Shohamy’s work focuses on use of Hebrew, Arabic, and English in Israel. Despite the passing of a law in 1999 requiring major freeway signs and street signs in integrated cities to be in both Hebrew and Arabic, the linguistic landscape remains a very uneven representation of Israel’s multilingualism. To demonstrate this empirically, Shohamy and Eliezer Ben-Rafael (2006) conducted a quantitative study to determine the numerical breakdown of public language representation in multilingual cities. They found that linguistic landscapes reflected the ideology and social realities of their communities, but not necessarily their demographics. In heavily Jewish areas, for example, Hebrew and English were the primary languages of public signage, whereas signs in Arab communities were almost exclusively in Arabic and Hebrew, with very little English peppered in. In the contested region of East Jerusalem, the linguistic landscape was overwhelmingly Arabic and English, with hardly any Hebrew.
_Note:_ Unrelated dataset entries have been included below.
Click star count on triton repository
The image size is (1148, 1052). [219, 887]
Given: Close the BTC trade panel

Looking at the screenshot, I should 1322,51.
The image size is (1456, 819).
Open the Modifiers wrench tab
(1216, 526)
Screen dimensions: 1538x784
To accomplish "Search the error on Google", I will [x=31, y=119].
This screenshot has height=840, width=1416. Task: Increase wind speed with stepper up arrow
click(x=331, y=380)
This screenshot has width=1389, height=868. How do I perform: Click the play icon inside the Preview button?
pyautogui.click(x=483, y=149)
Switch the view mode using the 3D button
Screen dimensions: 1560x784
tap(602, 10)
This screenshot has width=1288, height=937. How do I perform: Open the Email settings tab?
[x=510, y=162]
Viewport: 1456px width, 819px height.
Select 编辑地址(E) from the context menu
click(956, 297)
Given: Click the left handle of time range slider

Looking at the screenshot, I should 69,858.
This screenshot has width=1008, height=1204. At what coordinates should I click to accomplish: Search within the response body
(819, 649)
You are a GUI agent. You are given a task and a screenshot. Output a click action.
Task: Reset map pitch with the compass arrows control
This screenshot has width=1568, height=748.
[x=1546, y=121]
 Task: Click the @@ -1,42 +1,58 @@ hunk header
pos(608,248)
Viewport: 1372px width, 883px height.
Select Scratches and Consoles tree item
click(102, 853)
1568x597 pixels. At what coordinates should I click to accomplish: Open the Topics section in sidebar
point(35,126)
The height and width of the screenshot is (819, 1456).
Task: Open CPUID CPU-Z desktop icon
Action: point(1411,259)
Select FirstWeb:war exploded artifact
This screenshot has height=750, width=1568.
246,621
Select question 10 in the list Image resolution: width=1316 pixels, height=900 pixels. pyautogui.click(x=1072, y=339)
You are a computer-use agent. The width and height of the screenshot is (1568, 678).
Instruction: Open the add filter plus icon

Ideology is also often transparent in the linguistic landscape as a result of top-down propaganda campaigns. Whether a city is attempting to turn inward and emphasize its essential Israeli-ness (as Tel-Aviv did with its Hebrew-only decorations for its centennial celebration) or present itself as a bastion of tolerance and multiculturalism to attract tourists, the government’s desired image is reflected in the language of its public spaces. Unequal language representation can have obvious alienating effects on those excluded by the linguistic landscape, but can also have an observable practical impact. If emergency exits and safety instructions are only labeled in Hebrew, for example, Arabic speakers do not have the same access to these public service announcements. Furthermore, the educational implications of exclusion from the linguistic landscape are striking. In Hebrew-dominated areas, children who learn Hebrew in school can leave the classroom and remain surrounded by the medium of instruction. But the Arabic-speaking children do not share the experience of continuous exposure to their mother tongue both inside and outside the classroom.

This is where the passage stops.